Cross-relaxation studies with optically detected magnetic resonances in nitrogen-vacancy centers in diamond in an external magnetic field

TL;DR

This study investigates cross-relaxation in nitrogen-vacancy centers in diamond using optically detected magnetic resonance, developing a model to better understand the process and improve quantum device applications.

Contribution

A new model describing microwave-induced hyperfine transitions in NV centers under magnetic fields was developed, enhancing understanding of cross-relaxation mechanisms.

Findings

ODMR signals successfully measured at ~51.2 mT in high nitrogen concentration diamond.

Transitions involving hyperfine-split magnetic sublevels were observed.

Simulations showed microwave radiation also induces transitions in substitutional nitrogen.

Abstract

In this paper cross-relaxation between nitrogen-vacancy (NV) centers and substitutional nitrogen in a diamond crystal was studied. It was demonstrated that optically detected magnetic resonance signals (ODMR) can be used to measure these signals successfully. The ODMR were detected at axial magnetic field values around 51.2~mT in a diamond sample with a relatively high (200~ppm) nitrogen concentration. We observed transitions that involve magnetic sublevels that are split by the hyperfine interaction. Microwaves in the frequency ranges from 1.3 GHz to 1.6 GHz ($m_S=0\longrightarrow m_S=-1$ NV transitions) and from 4.1 to 4.6 GHz ($m_S=0\longrightarrow m_S=+1$ NV transitions) were used.
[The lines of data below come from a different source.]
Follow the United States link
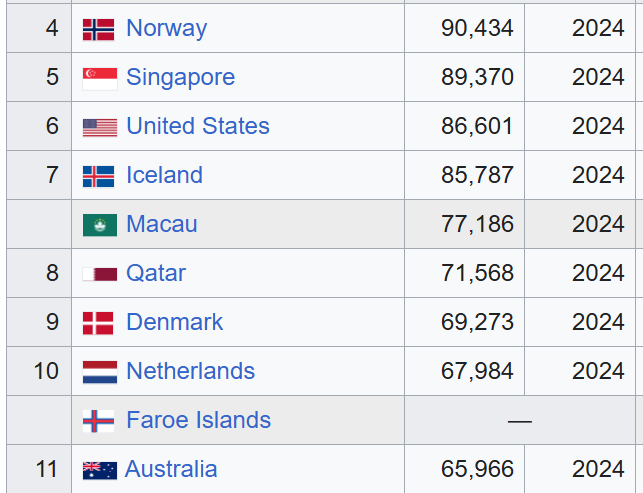The height and width of the screenshot is (493, 643). click(x=198, y=126)
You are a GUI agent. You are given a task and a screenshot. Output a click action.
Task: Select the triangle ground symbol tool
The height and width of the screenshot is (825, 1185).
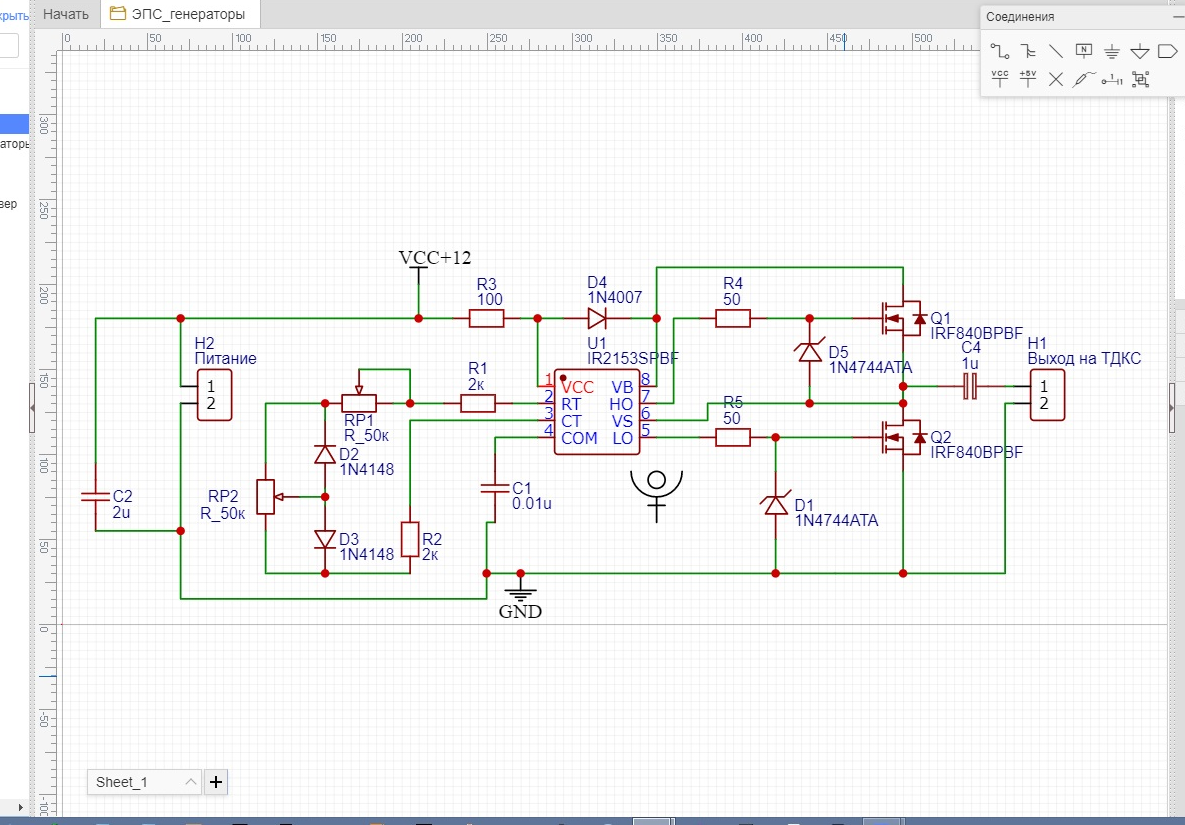click(1139, 50)
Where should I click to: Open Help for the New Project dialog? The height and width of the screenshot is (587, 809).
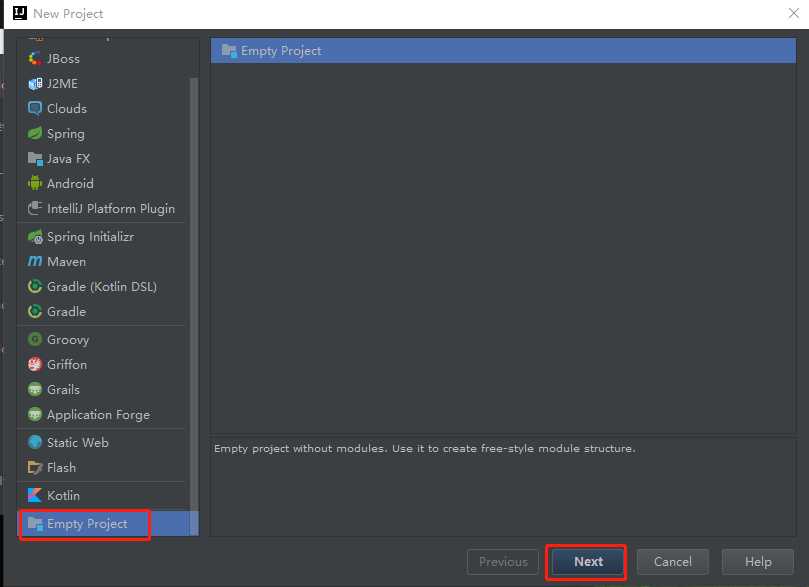tap(757, 562)
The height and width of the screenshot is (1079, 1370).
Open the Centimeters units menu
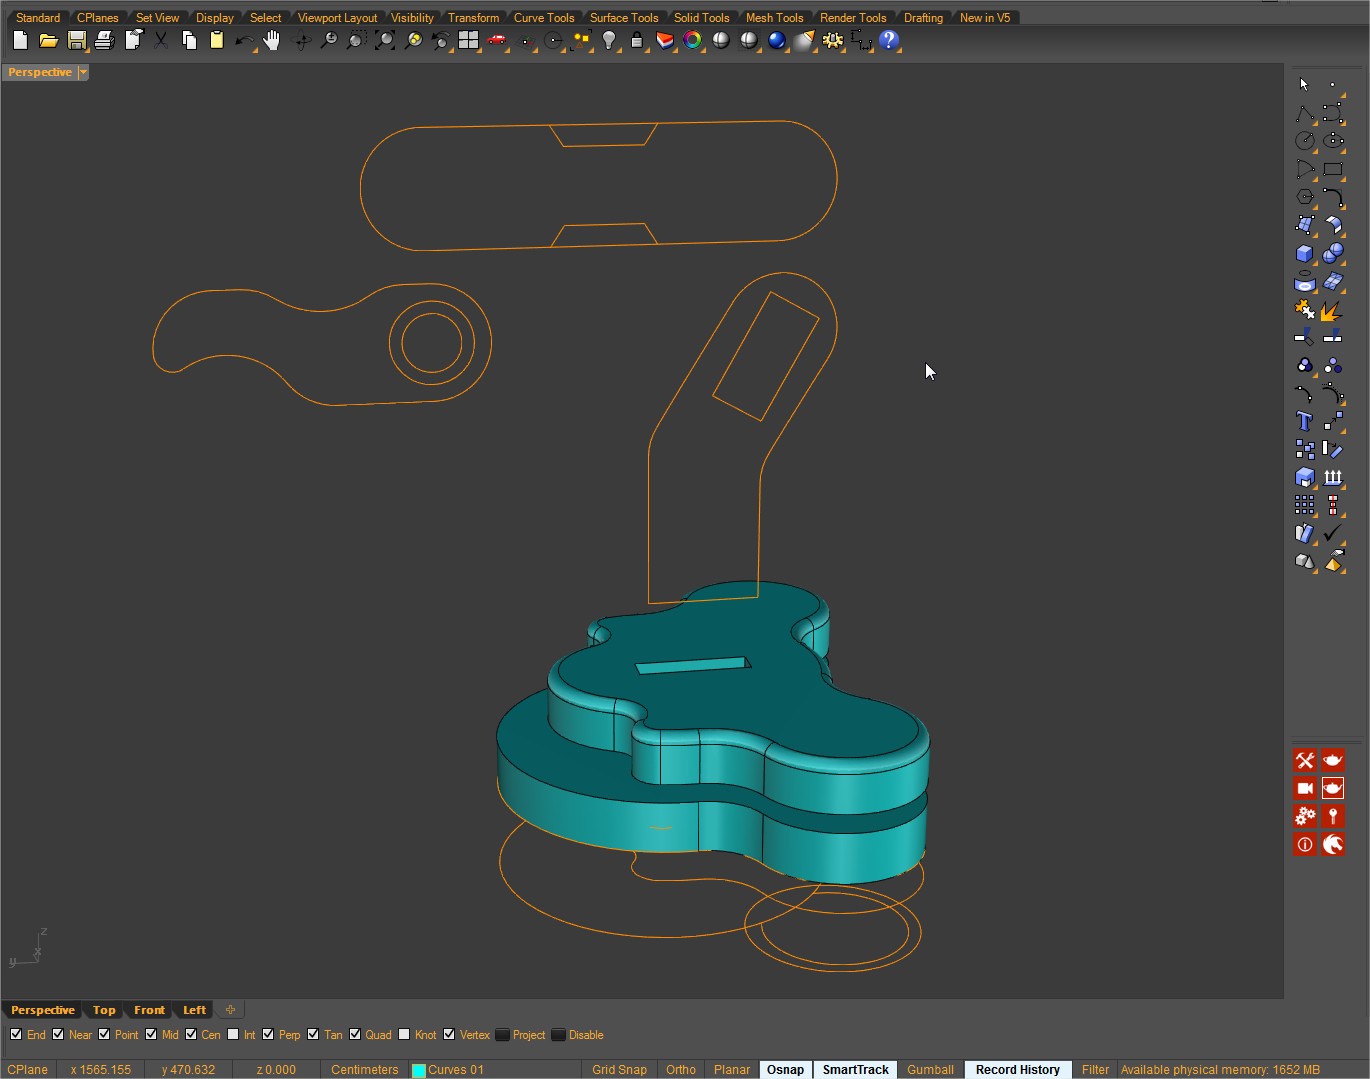pos(364,1069)
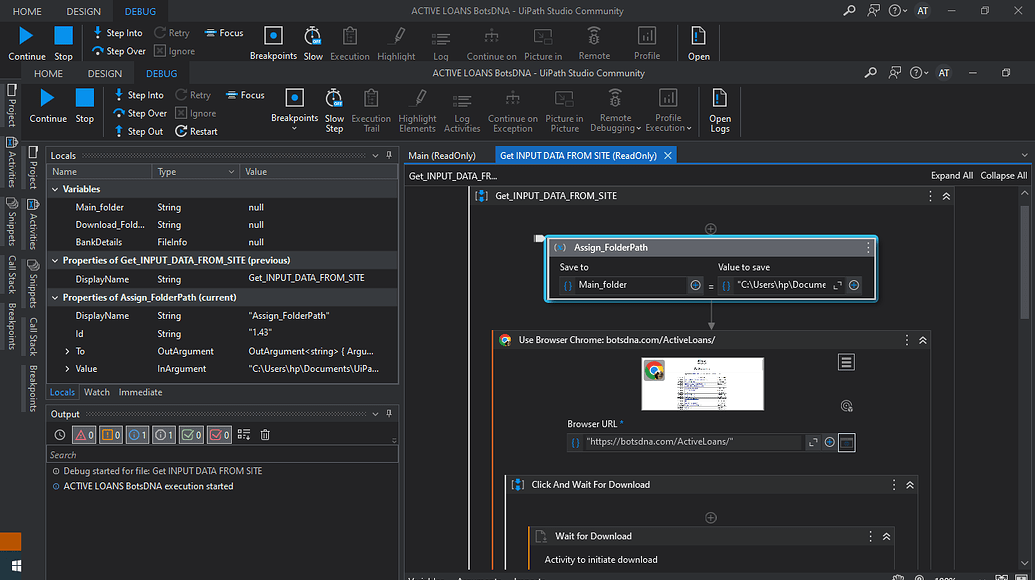Open the Breakpoints dropdown menu

tap(294, 128)
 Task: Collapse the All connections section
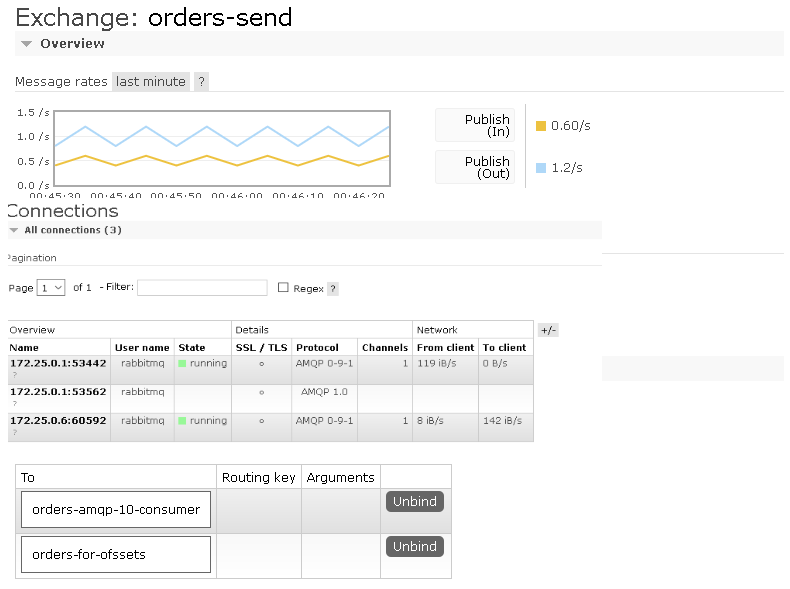pyautogui.click(x=14, y=230)
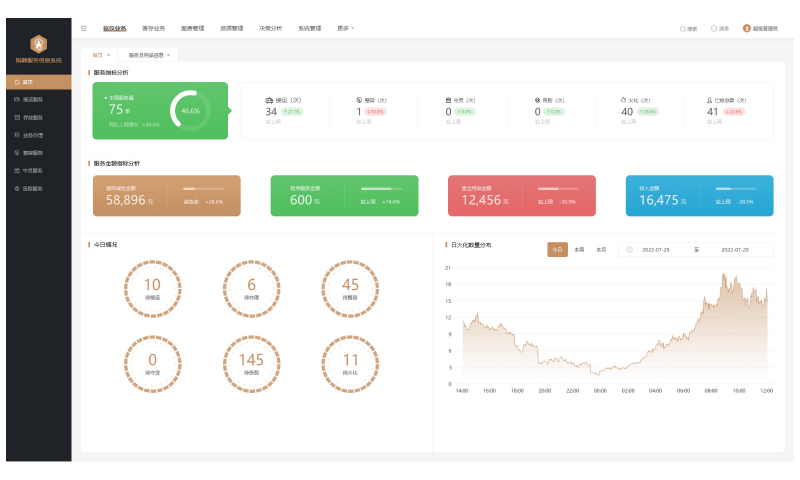
Task: Click the home icon in the sidebar
Action: 17,82
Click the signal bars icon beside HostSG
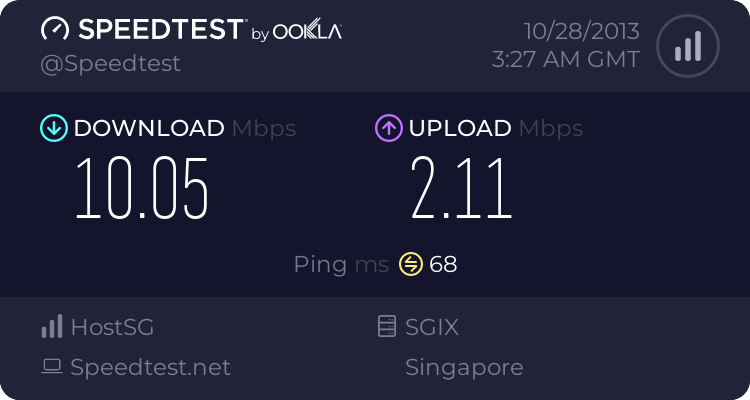The image size is (750, 400). click(x=52, y=326)
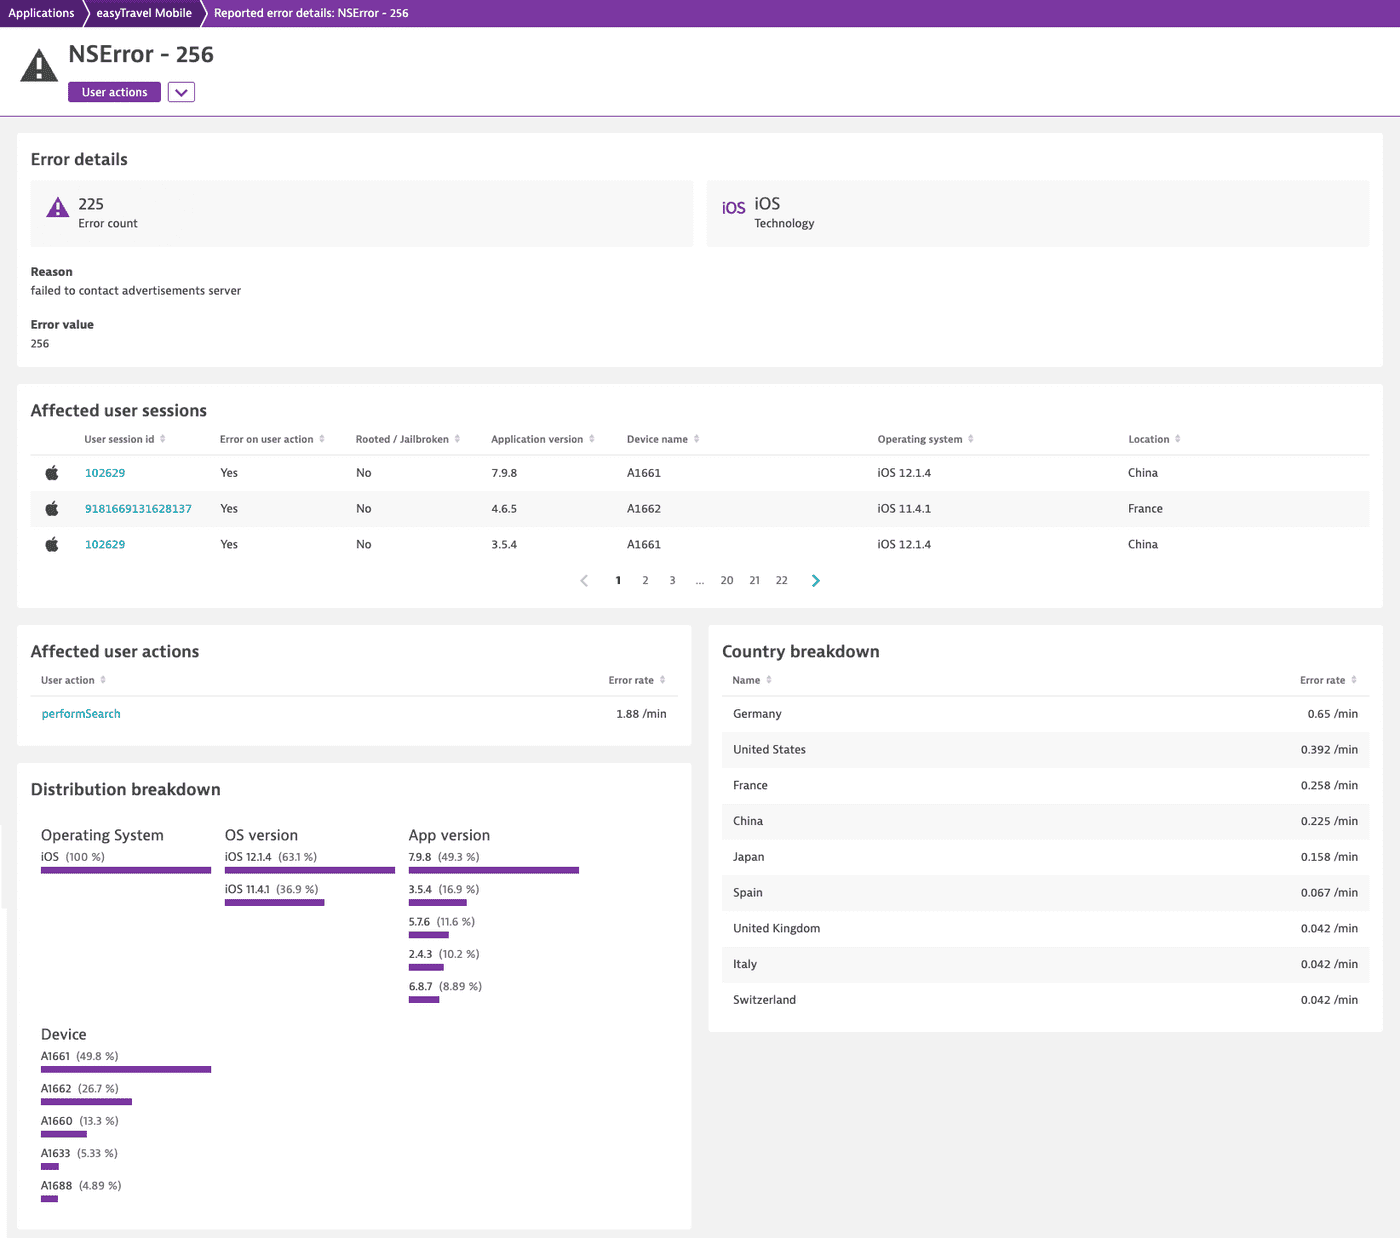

To understand the cross-relaxation process in more detail and, as a result, reproduce measured signals more accurately, a model was developed that describes the microwave-initiated transitions between hyperfine levels of the NV center that are undergoing anti-crossing and are strongly mixed in the applied magnetic field. Additionally, we simulated the extent to which the microwave radiation used to induce ODMR in the NV center also induced transitions in the substitutional nitrogen via cross-relaxation. The improved understanding of the NV processes in the presence of a magnetic field will be useful for designing NV-diamond-based devices for a wide range of applications from implementation of q-bits to hyperpolarization of large molecules to various quantum technological applications such as field sensors.